The original was flawed, but it was fun and it was made to please the fans; take a bunch of stretch-faced, steroided geezers from the 80s, add some wrestling goons trying to leave the ring behind, sprinkle two current action stars and an NFL retiree and top it off with the mob boss from one of the 3 highest grossing films of all time. Oh, and throw in one of Dexter Morgan's pals for good measure. Lots of big guns, outdo Michael Bay on the explosion count, some cool bikes and tattoos and you got yourself an entertaining -if brainless- crowd pleaser. Why not stop at one? Because there's money to be made that's why. I mean after all, Tony Scott (rest his soul) was on the verge of unleashing a second Top Gun, 25 years later.

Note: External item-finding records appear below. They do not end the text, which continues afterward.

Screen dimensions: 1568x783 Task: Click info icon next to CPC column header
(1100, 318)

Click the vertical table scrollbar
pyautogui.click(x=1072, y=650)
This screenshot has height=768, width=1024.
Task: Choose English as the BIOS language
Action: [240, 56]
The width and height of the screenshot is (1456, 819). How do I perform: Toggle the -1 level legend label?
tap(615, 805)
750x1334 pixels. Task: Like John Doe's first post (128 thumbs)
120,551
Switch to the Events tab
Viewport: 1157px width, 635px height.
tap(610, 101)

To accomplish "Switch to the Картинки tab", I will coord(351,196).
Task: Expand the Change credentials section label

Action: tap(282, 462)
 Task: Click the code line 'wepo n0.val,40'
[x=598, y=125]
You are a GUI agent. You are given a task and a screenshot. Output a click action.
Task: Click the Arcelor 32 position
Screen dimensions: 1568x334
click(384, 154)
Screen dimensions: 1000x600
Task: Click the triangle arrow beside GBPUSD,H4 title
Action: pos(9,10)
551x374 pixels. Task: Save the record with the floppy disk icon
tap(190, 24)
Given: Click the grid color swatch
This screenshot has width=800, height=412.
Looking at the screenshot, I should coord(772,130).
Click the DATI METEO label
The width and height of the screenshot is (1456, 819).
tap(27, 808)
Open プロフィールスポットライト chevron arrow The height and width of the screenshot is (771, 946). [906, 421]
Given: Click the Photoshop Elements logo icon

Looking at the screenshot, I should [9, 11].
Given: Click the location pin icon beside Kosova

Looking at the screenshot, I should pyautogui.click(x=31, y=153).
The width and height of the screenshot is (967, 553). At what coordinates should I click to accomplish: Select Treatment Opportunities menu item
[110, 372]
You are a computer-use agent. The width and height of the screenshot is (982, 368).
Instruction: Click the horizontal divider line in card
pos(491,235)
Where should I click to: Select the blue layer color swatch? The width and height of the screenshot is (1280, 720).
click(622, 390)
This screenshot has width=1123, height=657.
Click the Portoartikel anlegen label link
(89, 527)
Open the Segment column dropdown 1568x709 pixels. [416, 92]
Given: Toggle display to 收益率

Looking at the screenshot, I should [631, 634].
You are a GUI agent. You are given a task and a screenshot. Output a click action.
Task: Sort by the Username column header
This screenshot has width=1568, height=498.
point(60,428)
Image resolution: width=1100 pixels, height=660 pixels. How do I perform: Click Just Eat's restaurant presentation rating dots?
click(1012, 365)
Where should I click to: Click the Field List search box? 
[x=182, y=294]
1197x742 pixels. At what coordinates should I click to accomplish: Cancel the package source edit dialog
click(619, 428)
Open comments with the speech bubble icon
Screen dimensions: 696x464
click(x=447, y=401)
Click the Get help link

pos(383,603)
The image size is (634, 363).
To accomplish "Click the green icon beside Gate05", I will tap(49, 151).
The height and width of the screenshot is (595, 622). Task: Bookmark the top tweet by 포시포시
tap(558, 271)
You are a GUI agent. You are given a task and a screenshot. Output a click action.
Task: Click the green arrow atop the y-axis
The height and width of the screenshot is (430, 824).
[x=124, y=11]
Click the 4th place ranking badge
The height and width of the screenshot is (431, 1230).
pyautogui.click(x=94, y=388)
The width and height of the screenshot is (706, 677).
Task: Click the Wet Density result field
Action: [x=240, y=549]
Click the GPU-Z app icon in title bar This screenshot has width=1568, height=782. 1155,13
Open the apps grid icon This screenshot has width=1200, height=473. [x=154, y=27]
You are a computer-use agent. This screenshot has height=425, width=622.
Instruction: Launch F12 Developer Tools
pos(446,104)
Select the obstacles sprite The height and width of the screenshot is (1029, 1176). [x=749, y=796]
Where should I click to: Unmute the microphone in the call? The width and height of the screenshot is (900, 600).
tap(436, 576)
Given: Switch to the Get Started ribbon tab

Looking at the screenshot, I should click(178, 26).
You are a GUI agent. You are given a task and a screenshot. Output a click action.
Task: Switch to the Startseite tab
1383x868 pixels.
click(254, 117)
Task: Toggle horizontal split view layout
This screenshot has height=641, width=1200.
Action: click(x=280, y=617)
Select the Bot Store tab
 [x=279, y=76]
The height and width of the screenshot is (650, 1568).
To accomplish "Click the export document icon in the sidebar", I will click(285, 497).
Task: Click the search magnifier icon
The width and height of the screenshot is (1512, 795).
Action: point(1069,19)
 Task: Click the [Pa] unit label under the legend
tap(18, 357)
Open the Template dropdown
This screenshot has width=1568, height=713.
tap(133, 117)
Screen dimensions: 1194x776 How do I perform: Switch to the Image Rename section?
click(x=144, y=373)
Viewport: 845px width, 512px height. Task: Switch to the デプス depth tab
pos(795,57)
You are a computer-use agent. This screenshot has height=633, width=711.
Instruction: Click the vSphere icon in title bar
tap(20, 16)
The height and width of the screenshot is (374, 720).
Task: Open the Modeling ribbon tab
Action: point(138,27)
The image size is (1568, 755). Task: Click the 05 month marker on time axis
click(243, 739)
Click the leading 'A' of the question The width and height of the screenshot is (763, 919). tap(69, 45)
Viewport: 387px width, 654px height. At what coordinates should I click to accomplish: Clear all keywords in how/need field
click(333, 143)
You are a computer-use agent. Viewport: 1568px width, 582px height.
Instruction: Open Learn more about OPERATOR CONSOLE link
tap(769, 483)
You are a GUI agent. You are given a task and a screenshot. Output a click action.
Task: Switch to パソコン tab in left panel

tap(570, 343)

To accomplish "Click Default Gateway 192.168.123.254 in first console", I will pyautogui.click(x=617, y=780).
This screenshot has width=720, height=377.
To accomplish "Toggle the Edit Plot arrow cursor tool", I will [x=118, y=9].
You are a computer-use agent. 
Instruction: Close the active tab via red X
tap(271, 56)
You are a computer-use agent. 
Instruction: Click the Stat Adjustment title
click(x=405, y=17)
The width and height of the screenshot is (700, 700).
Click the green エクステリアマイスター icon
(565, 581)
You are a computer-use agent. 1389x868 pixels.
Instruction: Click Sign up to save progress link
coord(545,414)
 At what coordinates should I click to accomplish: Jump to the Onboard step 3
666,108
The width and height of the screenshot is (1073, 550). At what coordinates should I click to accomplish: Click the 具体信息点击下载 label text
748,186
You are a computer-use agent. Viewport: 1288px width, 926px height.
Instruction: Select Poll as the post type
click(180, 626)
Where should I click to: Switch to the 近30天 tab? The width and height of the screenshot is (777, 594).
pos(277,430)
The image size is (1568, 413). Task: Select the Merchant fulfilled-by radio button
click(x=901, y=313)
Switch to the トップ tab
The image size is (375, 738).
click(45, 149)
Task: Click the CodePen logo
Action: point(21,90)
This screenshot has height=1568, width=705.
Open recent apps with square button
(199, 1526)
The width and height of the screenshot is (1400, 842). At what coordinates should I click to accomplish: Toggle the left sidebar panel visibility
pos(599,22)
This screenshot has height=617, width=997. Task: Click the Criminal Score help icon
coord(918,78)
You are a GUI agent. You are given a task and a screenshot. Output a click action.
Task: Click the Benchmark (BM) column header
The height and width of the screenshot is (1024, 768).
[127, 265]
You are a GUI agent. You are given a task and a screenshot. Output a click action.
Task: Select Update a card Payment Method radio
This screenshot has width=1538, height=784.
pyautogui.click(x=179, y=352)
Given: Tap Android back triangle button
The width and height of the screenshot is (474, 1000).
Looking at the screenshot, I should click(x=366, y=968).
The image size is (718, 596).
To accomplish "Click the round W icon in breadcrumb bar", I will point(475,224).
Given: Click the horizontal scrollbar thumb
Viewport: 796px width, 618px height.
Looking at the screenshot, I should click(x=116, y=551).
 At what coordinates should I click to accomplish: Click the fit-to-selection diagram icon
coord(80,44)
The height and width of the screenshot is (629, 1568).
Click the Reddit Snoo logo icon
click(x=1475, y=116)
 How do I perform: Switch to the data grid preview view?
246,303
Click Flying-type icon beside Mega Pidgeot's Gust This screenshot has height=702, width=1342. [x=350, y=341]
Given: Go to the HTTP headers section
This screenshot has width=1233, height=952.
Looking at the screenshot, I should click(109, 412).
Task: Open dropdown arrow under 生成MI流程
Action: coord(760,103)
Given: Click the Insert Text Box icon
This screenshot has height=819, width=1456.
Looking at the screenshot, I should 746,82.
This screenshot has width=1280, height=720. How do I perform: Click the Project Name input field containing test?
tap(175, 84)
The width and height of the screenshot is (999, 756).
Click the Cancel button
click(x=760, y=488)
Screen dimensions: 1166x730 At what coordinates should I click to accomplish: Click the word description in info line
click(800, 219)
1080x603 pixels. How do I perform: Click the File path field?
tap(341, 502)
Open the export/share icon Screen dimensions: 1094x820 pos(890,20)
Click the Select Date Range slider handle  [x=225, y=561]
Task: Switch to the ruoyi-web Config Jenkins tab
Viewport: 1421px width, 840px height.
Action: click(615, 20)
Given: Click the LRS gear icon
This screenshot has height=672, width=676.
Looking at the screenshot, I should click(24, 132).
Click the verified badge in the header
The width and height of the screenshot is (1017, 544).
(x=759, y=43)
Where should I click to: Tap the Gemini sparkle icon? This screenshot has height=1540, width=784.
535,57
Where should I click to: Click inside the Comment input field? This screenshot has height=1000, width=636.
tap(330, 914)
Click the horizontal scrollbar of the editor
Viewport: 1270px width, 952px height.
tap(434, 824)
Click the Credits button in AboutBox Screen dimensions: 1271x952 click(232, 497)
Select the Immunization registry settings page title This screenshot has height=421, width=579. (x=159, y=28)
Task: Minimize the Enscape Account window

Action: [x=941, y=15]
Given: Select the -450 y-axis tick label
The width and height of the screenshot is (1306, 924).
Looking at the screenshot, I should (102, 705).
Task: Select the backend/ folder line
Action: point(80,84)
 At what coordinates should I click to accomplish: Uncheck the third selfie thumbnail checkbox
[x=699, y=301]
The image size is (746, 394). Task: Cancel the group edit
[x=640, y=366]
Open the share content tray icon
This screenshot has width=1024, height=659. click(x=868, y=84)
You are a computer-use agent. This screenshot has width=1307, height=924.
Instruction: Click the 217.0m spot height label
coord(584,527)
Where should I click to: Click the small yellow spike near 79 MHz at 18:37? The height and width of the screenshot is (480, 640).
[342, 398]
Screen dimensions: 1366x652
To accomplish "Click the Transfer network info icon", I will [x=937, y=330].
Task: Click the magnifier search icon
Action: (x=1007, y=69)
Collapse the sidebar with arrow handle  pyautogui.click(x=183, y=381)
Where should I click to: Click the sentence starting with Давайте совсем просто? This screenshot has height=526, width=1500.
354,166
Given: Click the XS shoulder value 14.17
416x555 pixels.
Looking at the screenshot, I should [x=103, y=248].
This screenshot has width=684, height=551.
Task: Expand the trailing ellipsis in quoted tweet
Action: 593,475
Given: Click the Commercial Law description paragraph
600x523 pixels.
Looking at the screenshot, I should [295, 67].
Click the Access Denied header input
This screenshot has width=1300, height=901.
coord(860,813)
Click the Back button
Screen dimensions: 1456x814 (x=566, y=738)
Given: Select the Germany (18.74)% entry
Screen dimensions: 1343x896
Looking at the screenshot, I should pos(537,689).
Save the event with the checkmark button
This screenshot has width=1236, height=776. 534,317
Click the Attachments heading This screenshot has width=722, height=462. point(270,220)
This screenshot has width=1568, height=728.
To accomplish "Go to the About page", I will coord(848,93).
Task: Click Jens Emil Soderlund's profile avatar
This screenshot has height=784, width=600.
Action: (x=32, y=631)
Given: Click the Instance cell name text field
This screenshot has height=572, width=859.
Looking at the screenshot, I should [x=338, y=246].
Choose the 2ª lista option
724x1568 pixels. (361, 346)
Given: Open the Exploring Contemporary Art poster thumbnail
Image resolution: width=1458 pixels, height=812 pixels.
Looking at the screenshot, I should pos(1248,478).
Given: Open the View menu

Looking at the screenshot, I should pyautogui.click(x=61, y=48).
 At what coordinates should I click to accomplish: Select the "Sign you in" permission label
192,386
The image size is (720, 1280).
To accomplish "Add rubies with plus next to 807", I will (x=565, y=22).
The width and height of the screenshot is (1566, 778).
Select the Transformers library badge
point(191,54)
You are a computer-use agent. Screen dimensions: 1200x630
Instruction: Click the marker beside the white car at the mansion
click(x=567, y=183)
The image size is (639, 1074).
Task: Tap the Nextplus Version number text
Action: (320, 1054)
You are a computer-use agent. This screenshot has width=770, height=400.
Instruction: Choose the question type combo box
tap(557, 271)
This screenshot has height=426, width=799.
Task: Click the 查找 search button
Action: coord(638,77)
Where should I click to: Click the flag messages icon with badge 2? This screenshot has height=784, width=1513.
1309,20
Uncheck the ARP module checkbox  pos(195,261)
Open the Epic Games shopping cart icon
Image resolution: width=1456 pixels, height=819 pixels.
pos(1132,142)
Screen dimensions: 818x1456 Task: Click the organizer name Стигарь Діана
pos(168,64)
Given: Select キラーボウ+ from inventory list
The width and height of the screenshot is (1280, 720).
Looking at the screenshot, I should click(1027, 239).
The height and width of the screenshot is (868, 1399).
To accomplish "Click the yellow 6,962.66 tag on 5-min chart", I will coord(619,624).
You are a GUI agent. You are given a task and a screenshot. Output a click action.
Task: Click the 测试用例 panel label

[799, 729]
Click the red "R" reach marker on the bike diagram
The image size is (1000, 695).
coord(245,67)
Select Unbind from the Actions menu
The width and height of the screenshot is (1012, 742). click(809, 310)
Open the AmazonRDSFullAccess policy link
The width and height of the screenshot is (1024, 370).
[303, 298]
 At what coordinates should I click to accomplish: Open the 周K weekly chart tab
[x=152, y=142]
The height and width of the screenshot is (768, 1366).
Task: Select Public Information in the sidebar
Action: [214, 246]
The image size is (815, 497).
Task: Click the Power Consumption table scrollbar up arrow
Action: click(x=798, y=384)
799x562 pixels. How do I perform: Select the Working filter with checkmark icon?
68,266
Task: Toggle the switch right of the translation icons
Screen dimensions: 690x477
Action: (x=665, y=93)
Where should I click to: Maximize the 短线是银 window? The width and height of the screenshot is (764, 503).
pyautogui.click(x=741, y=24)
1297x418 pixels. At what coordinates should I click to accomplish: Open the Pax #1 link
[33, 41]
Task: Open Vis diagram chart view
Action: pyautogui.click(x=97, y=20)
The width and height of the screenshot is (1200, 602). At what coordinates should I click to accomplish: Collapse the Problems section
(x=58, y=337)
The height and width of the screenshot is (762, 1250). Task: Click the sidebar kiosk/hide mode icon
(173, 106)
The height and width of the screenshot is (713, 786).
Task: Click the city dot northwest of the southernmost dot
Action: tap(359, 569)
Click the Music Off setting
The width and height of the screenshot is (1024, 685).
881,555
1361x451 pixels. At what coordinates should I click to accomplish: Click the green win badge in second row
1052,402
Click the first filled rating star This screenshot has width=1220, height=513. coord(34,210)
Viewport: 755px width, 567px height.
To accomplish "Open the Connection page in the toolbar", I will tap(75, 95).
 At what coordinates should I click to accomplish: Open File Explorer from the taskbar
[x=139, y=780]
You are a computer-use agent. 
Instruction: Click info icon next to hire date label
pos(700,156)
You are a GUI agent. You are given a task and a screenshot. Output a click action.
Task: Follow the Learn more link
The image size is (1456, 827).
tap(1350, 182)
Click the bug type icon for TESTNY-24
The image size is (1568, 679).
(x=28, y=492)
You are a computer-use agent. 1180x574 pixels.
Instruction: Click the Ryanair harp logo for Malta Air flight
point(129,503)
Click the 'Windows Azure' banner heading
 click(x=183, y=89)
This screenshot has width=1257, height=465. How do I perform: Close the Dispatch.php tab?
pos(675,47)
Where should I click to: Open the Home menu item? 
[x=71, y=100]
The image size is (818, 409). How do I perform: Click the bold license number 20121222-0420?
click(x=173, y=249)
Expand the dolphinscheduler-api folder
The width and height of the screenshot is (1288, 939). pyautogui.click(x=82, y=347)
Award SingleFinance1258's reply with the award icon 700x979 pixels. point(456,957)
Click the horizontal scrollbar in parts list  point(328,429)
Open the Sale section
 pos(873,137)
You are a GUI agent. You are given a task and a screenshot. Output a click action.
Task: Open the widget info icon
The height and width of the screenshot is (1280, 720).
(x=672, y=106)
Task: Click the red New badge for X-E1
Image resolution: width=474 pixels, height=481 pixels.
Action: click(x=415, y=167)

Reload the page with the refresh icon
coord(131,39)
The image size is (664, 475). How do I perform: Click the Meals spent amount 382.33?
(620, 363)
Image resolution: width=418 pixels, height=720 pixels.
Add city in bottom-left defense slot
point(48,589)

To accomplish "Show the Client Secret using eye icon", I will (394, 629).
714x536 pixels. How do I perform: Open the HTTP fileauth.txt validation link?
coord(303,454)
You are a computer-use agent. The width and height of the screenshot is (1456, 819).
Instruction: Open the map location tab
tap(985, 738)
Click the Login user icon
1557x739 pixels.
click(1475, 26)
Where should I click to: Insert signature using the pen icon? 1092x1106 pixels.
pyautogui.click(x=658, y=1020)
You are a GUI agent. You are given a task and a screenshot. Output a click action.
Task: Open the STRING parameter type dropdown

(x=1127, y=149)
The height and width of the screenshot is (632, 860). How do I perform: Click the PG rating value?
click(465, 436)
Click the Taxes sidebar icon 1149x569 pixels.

|30 years ago, cause for a global nerdgasm. Today, cautionary tale about quitting while you're ahead.|
And like the aforementioned brain candy, this one throws logic out the windows in order to make room for spacious egos. In a way it feels like a 90-minute commercial, a montage of money shots aimed at making the 50+ crowd get up their fattening arses and go out to and buy some Viagra and other over-the-hill helpers. Heck, you even have a slow-mo shot of 72 year-old Chuck Norris walking out of some heavy smoke and badassingly taking off his Rayban sunglasses. You got Jean-Claude Van Damme performing random gratuitious roundhouse kicks to show-off his shiny Airwalk boots and Colgate smile. You got Bruce Willis and The Governator making fun of each other's 80s catchphrases while riding indoors in a brand spanking new zero-emission, noiseless electric car. You got the Stat dressed as a monk throwing some badass Henckels Five Star 8-inch kitchen knives to singlehandedly take down 12 bad guys. You got one-liners flying by so fast you don't even have time to register what's being sold to you. And somewhere in there you got a storyline. Something about revenge for Thor's little brother from Hunger Games getting killed. In some unidentified east-European area. Oh, and plutonium. Darn that stuff!
|Chuck Norris Fact: If u drop a penny off the roof of the empire state building and hit Chuck Norris in the head it will ricochet off, kill u and hunt down your family.|
To be perfectly fair, if you wanted more of the original (as in first one, not that is was original) you'll be quite satisfied with this sequel. If you thought beforehand they should've left it at just the one goofy, testosterone-sprayed entry, you'll feel vindicated. Personally I was entertained but strongly feel it must've felt much funnier and cooler in discussion stage with a few brewskys in the belly than it came out on screen. I also maintain Sly should lay off the juice and leave the boom toys to younger boys from now on; you had your comeback and your trip down memory lane, now go the Eastwood way and do good movies if you really must do some more.